== TASK DIRECTIONS ==
Convert the records below into a Markdown table with columns named Row and Line, numbering each row and leaving out blank lines and pictures. Begin at the start of the records and stop after the line that contains "[x=266, y=242]".
====
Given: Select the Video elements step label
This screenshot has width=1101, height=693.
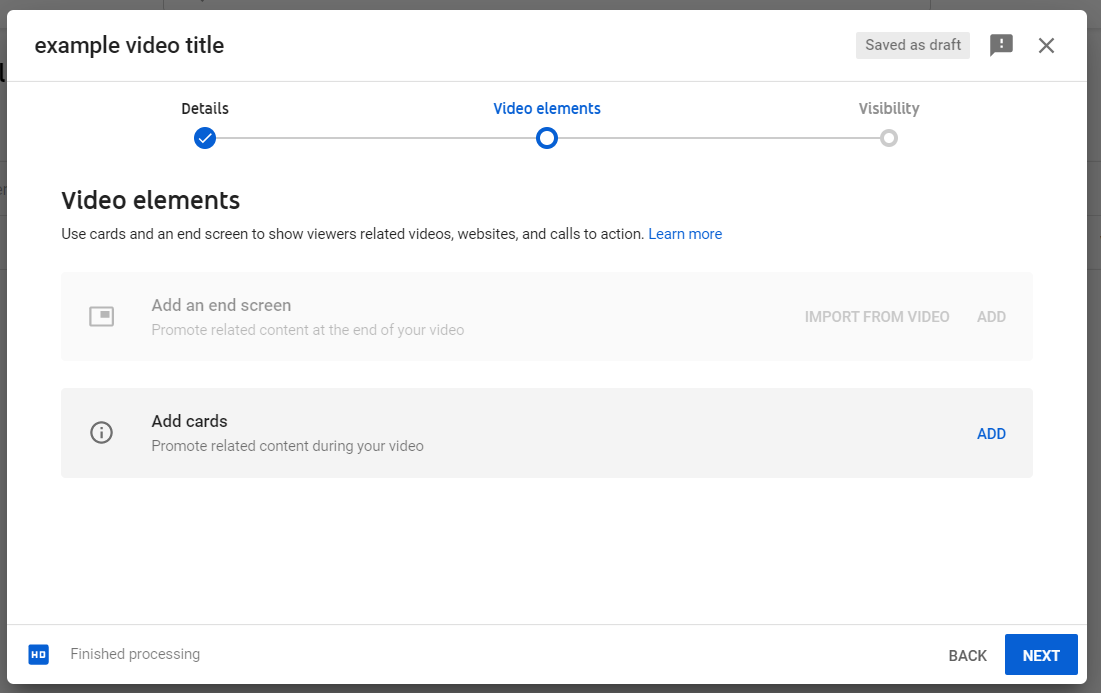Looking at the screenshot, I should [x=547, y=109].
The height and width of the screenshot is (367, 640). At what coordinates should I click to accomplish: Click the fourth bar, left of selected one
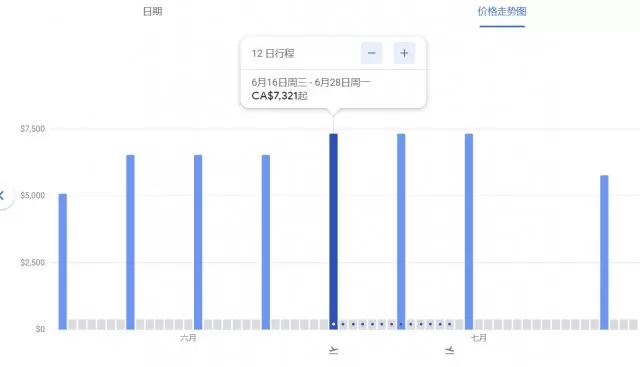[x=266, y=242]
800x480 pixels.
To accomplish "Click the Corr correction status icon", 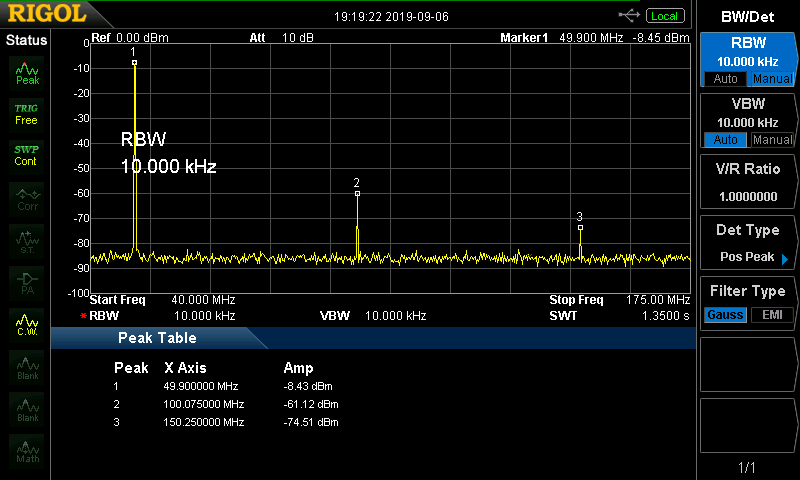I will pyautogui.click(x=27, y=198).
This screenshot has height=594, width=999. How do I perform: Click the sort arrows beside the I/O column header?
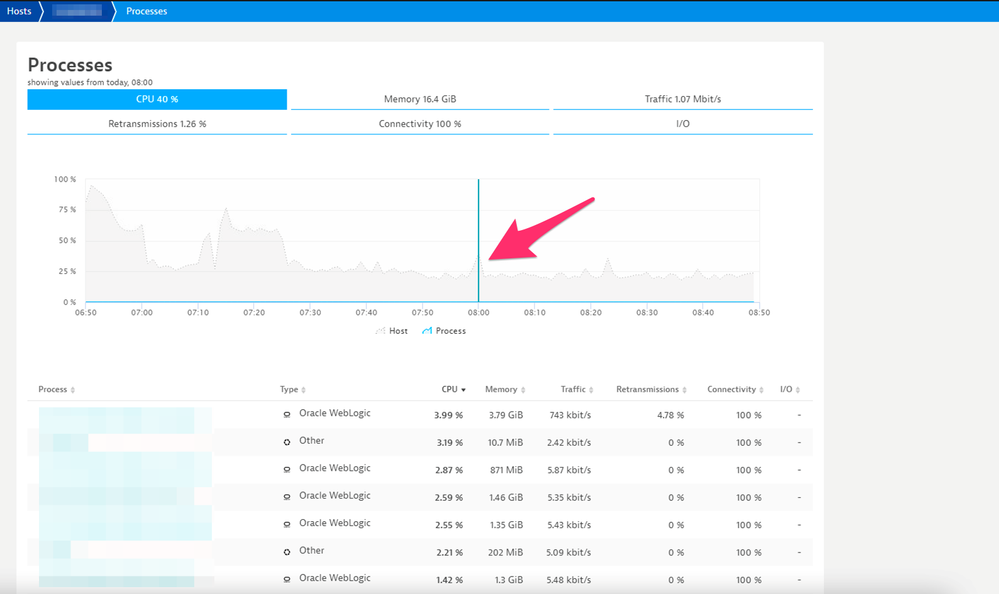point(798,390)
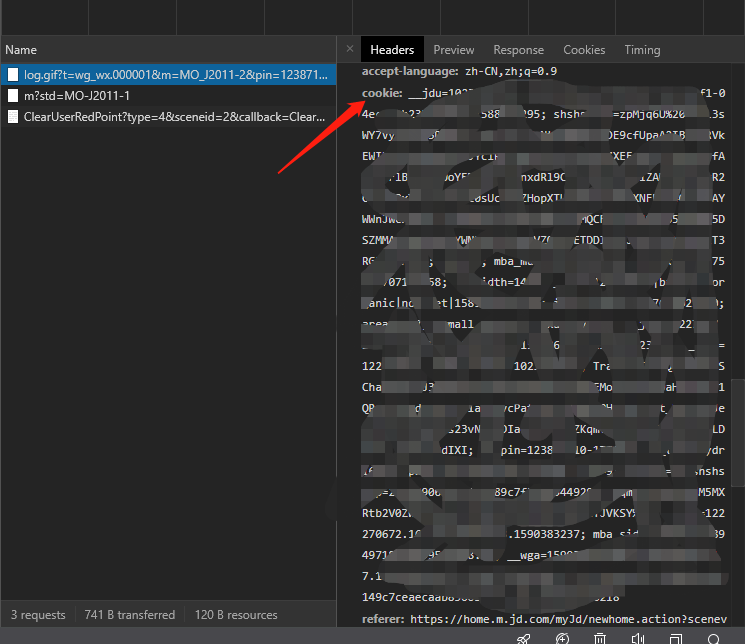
====
== TASK RESPONSE ==
| Row | Line |
|---|---|
| 1 | Given: Select the Video elements step label |
| 2 | This screenshot has width=1101, height=693. |
| 3 | Looking at the screenshot, I should [x=547, y=109]. |
| 4 | The height and width of the screenshot is (367, 640). At what coordinates should I click to accomplish: Click the fourth bar, left of selected one |
| 5 | [x=266, y=242] |